Markets Eye CPI, Central Bank Bonanza
Markets Eye CPI, Central Bank Bonanza
The US dollar index came under renewed pressure on Thursday after Jobless Claims jumped, but clearly, investors are not in a hurry to bet the farm on any major FX trends, with big events taking placing in the week ahead. These include the US CPI on Tuesday, which could be the deciding factor between the Fed hiking or not at the next day’s FOMC meeting. We also have rate decisions from the ECB and BoJ at the back end of the week, to look forward to.
Source: TradingView.com
AUD, CAD and TRY among large movers this week
This week’s price action has been largely contained when you look across the major FX pairs, gold and indices, although some big moves have been observed in some emerging market currencies (not least the Turkish lira). Among the majors, the AUD and CAD were the exceptions, though, as both rallied after the RBA and BOC surprised with their interest rate hikes.
In fact, it was these rate decisions that rekindled concerns that global central banks, including the Fed, are probably not as close to their terminal rates as expected. Yields rose across the board, which reduced the appeal of gold, and kept the dollar near recent highs as the odds of an additional Fed rate hike this summer rose slightly.
At the time of writing on Thursday, though, the US dollar was again coming under pressure after the weekly jobless claims data showed a much larger rise than expected, fuelling speculation that the labour market is finally starting to respond to the impact of past rate hikes and spike in inflation.
As a reminder, Friday’s jobs report showed a very contrasting picture of the economy with the household survey pointing to job losses while the headline nonfarm payrolls pointing to another big rise in employment. Judging by the jump in jobless claims, it looks like the jobs market is not as strong as the headline NFP print would suggest.
Ultimately, though, it is what the Fed thinks and so I wouldn’t be surprised if the dollar remained within its recent tight range heading into the big week.
Watch crude oil prices
Meanwhile, it is worth watching crude oil prices, which fell and then bounced back as investors weighed a weaker demand outlook against reduced OPEC+ supplies.
Inflation concerns and therefore further policy tightening fears could intensify should oil prices push higher again. Crude prices have stabilised with traders now thinking twice about shorting oil, after Saudi Arabia took the matters into its own hands. After threatening short sellers will be ‘ouching’ last month, Saudi followed through on its warning by voluntarily cutting its oil output by a million barrels a day from July. The rest of the OPEC+ members agreed to extend their previously agreed cuts through to the end of 2024. The OPEC wants higher oil prices (obviously) and may be able to achieve that should demand remains strong enough in the coming months.

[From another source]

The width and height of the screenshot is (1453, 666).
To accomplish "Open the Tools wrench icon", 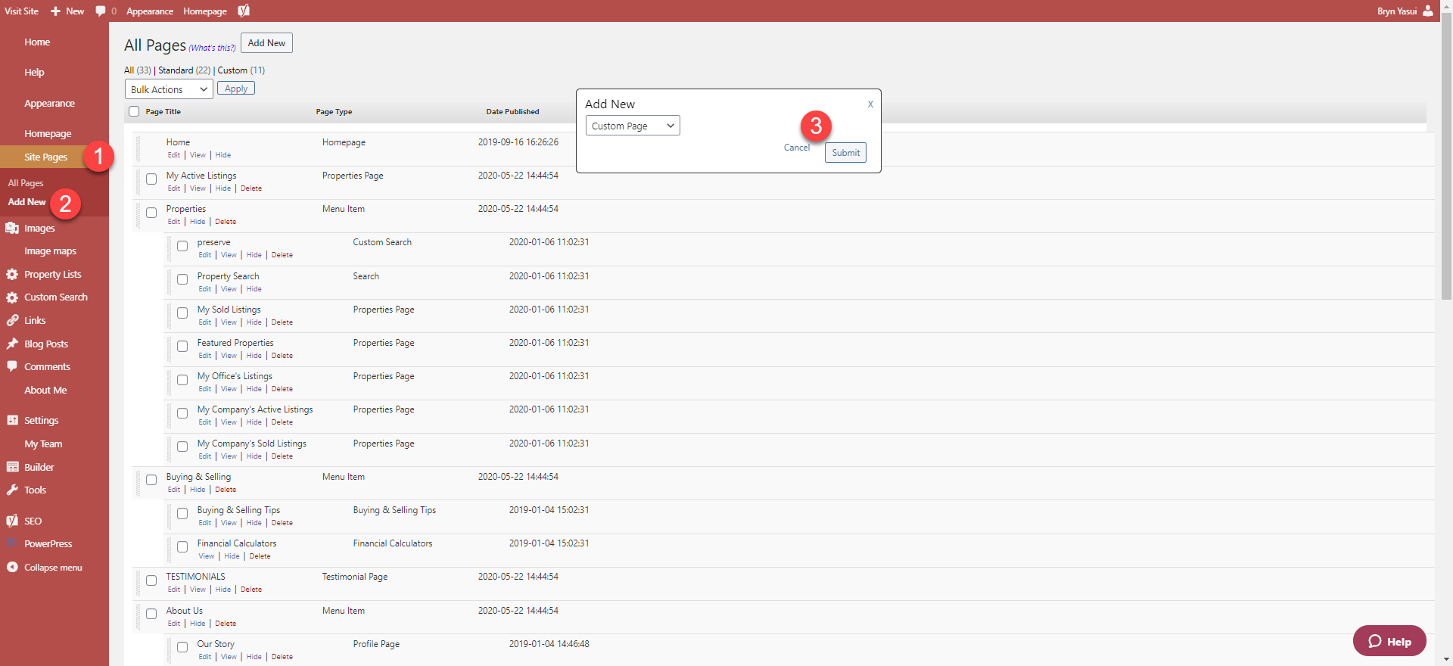I will [12, 490].
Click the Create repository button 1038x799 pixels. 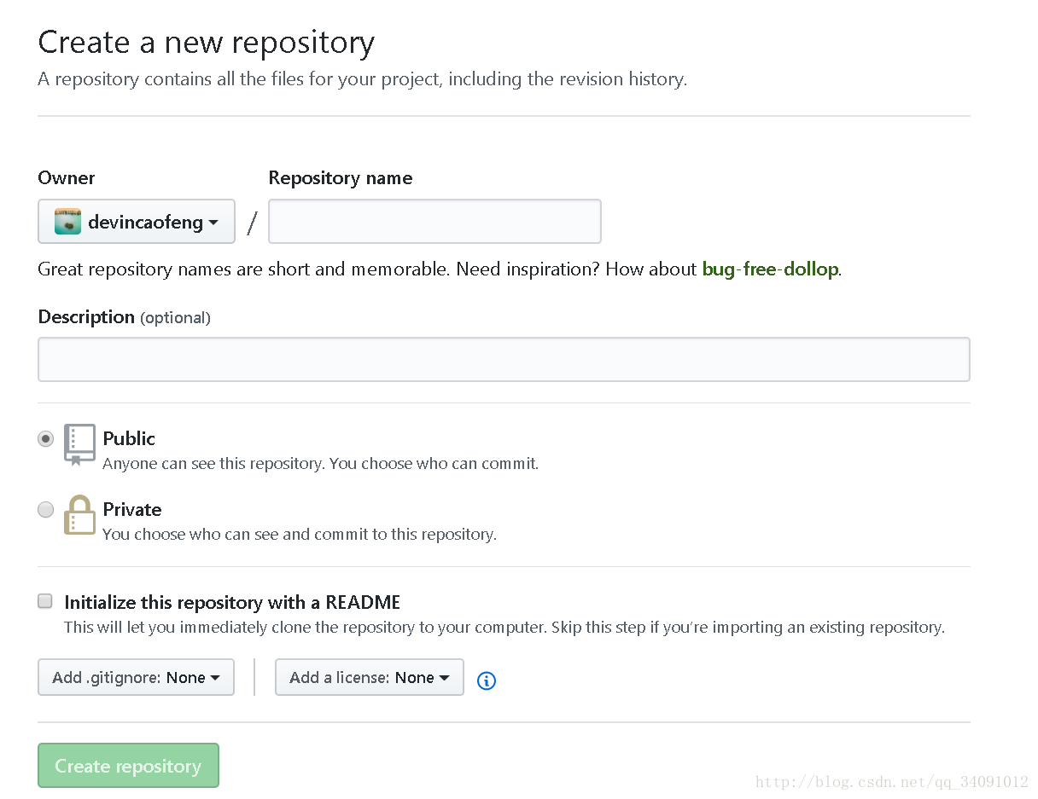[x=128, y=766]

US CPI, FOMC, ECB and BOJ in focus
Next week is a central bank bonanza, starting with the Fed on Wednesday, followed by the ECB on Thursday and then finishing with the BoJ on Friday. But don’t forget that we have the key inflation report from the US, which has the potential to move the needle.
US CPI and FOMC meeting
This particular US inflation report will be very interesting to watch, as it will be published just a day before the Fed concludes its meeting and decide on monetary policy. If we see a weaker CPI print on Tuesday, then this could push the major FX pairs, gold and indices sharply higher as that would underpin expectations of a pause in the tightening cycle. Among the majors, we would favour the AUD/USD and CAD/USD (I know, it is USD/CAD) given this week’s hawkish rate decisions by the RBA and BOC, and the potential for oil prices to rally.

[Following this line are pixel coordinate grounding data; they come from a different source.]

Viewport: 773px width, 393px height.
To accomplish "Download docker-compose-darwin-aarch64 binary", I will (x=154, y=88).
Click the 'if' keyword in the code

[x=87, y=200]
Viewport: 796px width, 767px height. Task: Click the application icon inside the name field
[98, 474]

However, if CPI comes in stronger, then this could tip the balance in the favour of a rate hike at Wednesday’s FOMC meetings. In this scenario, we could see the dollar surging again, as clearly a potential hike is undesired in these tough economic times. The GBP/USD could be among the pairs to watch for potential downside, given the UK’s not-so-great economic outlook. That being said, comments from some Fed officials, including the Vice-Chair Jefferson, suggests that the Fed may ignore a hot CPI report and pause anyway.
Aside from the CPI and rate decision itself, it is worth noting that we also have the quarterly staff forecasts, updated dot plot and press conference to look forward, too. These have the potential to move the dollar sharply.
ECB set to hike rates by 25bps
We agree with the consensus that the ECB will most likely hike interest rates by 25bp to lift the main deposit rate to 4%, its highest level since 2008. This would be the 8th rate hike in this cycle, with one more likely to be followed next month. It will be interesting to listen to Christine Lagarde, the ECB President, in what the central bank makes of the renewed weakness in German output and signs of disinflation across the eurozone. It could be that we will see a more dovish ECB than we are led to believe with their recent comments. But a revisit of 1.10 on the EUR/USD cannot be ruled, given the potential for a dovish surprise by the Fed.